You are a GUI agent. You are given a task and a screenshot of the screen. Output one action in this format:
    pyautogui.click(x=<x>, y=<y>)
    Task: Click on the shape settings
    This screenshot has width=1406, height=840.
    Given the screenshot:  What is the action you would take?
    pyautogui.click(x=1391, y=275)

• **WHAT IS NEEDED**
Reproduce the material above line for line, with no changes.

• **CORRECT RESPONSE**
You are a GUI agent. You are given a task and a screenshot of the screen. Output one action in this format:
    pyautogui.click(x=<x>, y=<y>)
    Task: Click on the shape settings
    This screenshot has width=1406, height=840.
    Given the screenshot:  What is the action you would take?
    pyautogui.click(x=1391, y=275)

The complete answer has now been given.